Amendments 11, 13 and 14 in effect remove the requirements for advance payments of arbitrators’ fees and expenses and oral hearing fees. However, it is fundamental that the parties know in advance how much arbitration will cost to avoid deterring them from using the scheme. A key gain—another key tenet—is that this scheme is intended to be fast and low cost. The arbitration mechanism is focused and based on the parties’ formal proposals and supporting evidence. Oral hearings should concern those proposals and evidence and should not require lengthy cross-examination or experts. Consequently, costs should be predictable.
Requiring fees to be paid in advance prevents a party frustrating the process by refusing to pay. It also avoids arbitration bodies having to take action to recover unpaid fees. Arbitration bodies should be reassured that it is perfectly acceptable under the Bill for them to set a higher fee for large-scale disputes, and vice versa. For these reasons, I hope that the noble Lord will understand that I must stick to the position that fees should be paid in advance.

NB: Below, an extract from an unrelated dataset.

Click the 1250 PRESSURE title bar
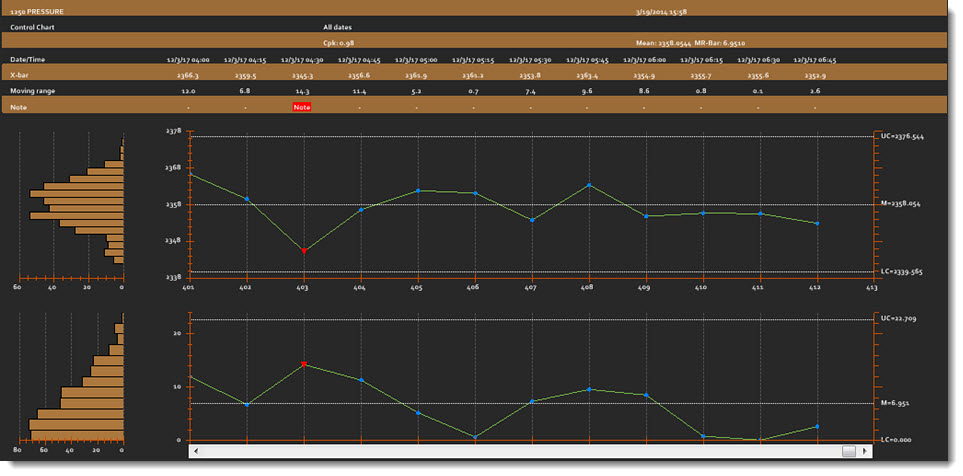963x476 pixels. 40,11
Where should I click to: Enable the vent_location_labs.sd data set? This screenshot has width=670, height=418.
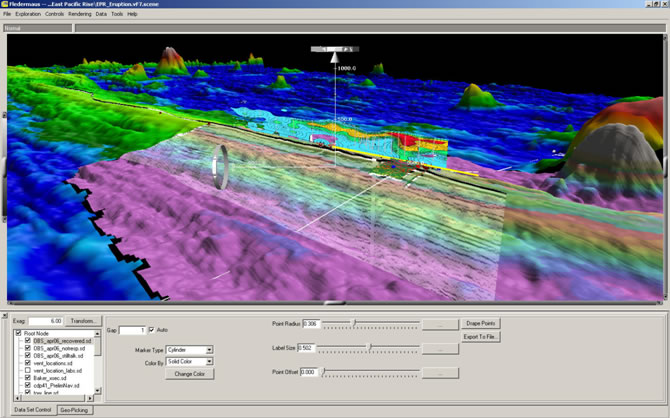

Finally, I turn to Amendment 12. The scheme must of course be accessible to SMEs, as I have previously said, but the general rule of splitting approved arbitration body fees and expenses 50:50 is important. That even split means that neither side is incentivised to make the process more complex or lengthier than it needs to be. I believe that we should be wary of interfering with this. Of course, the exception is where a party has behaved obstructively, in which case the arbitrator can require them to pay more than 50% because of their conduct. As I have mentioned, it is perfectly acceptable for approved arbitration bodies to set fees payable in advance that differ depending on the size of the parties involved. I hope that all provides a satisfactory explanation to the noble Lord, Lord Fox. I thank him and of course the noble Earl, Lord Lytton, for their close attention to these matters, and I hope that he will not press these amendments.